Exact wording is needed for every line from the one holding "443x336 pixels." to the end of the records below; write those lines out and omit the pictures.

[Dataset excerpts]

════════

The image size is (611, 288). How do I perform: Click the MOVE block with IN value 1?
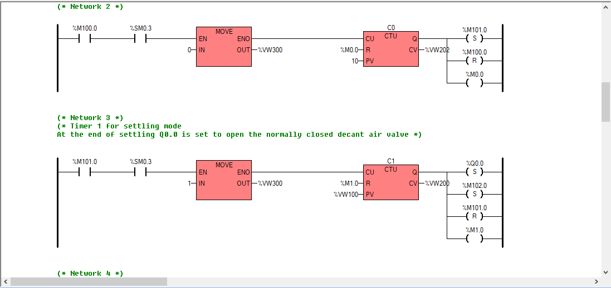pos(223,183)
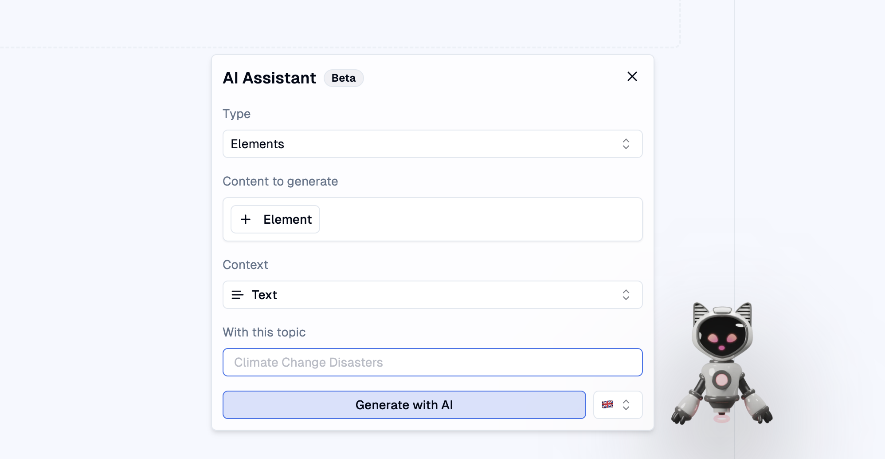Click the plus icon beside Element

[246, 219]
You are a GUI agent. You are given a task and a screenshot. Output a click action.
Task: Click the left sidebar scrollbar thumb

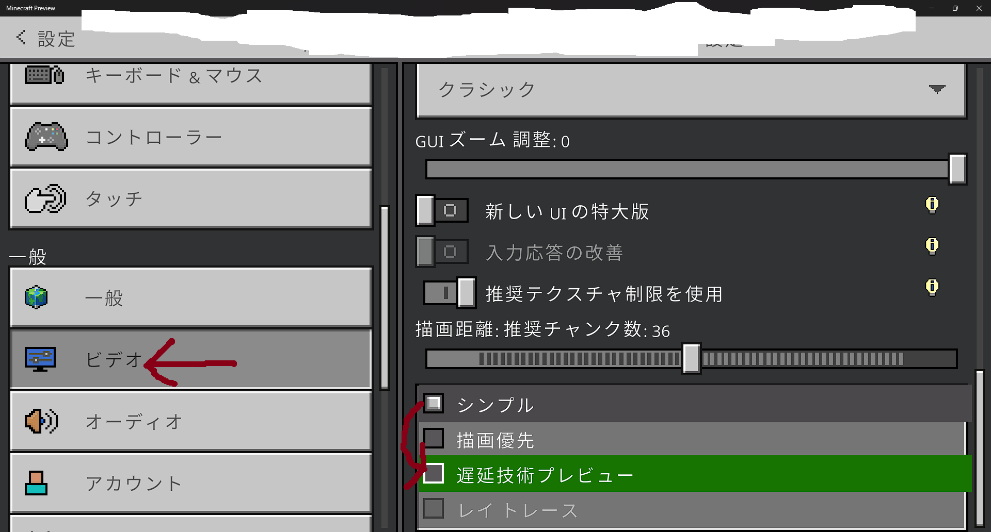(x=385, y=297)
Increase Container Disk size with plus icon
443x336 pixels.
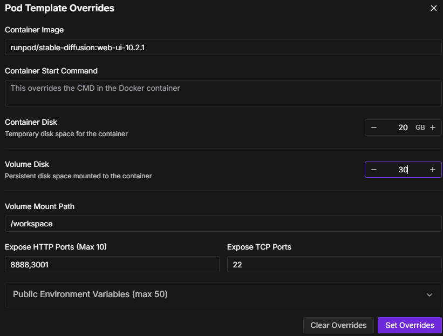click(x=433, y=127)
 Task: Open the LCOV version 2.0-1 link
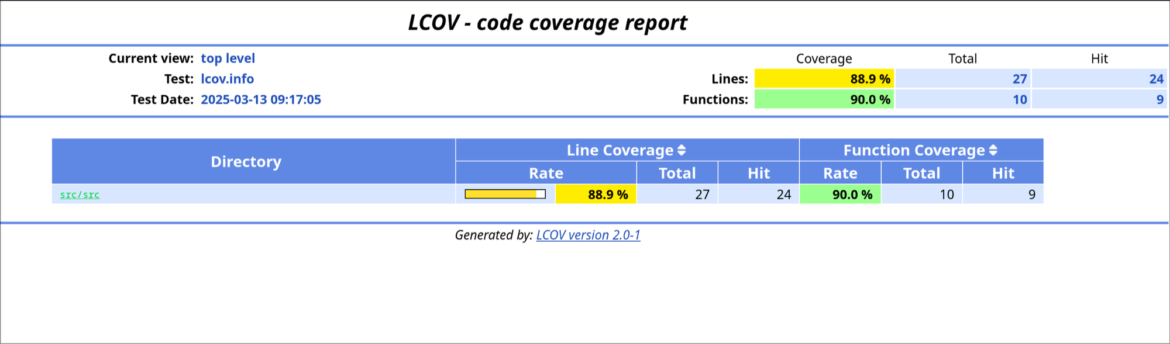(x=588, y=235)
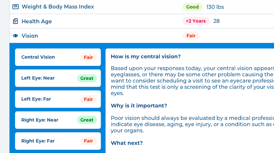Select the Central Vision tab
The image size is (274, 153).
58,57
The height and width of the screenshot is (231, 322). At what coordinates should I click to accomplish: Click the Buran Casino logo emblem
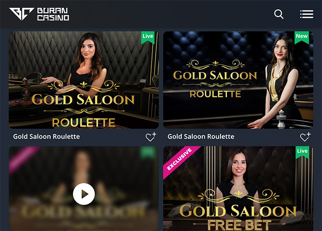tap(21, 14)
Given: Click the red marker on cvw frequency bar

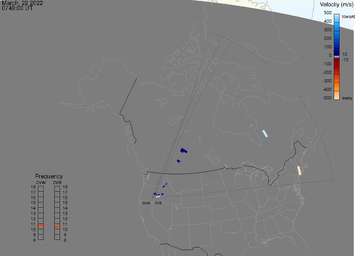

════════

[Completed task]
443x336 pixels.
click(x=433, y=127)
 Task: Open the LCOV version 2.0-1 link
(x=588, y=235)
Select the Central Vision tab
The image size is (274, 153).
58,57
The height and width of the screenshot is (231, 322). At what coordinates should I click to accomplish: Click the Buran Casino logo emblem
tap(21, 14)
Given: Click the red marker on cvw frequency bar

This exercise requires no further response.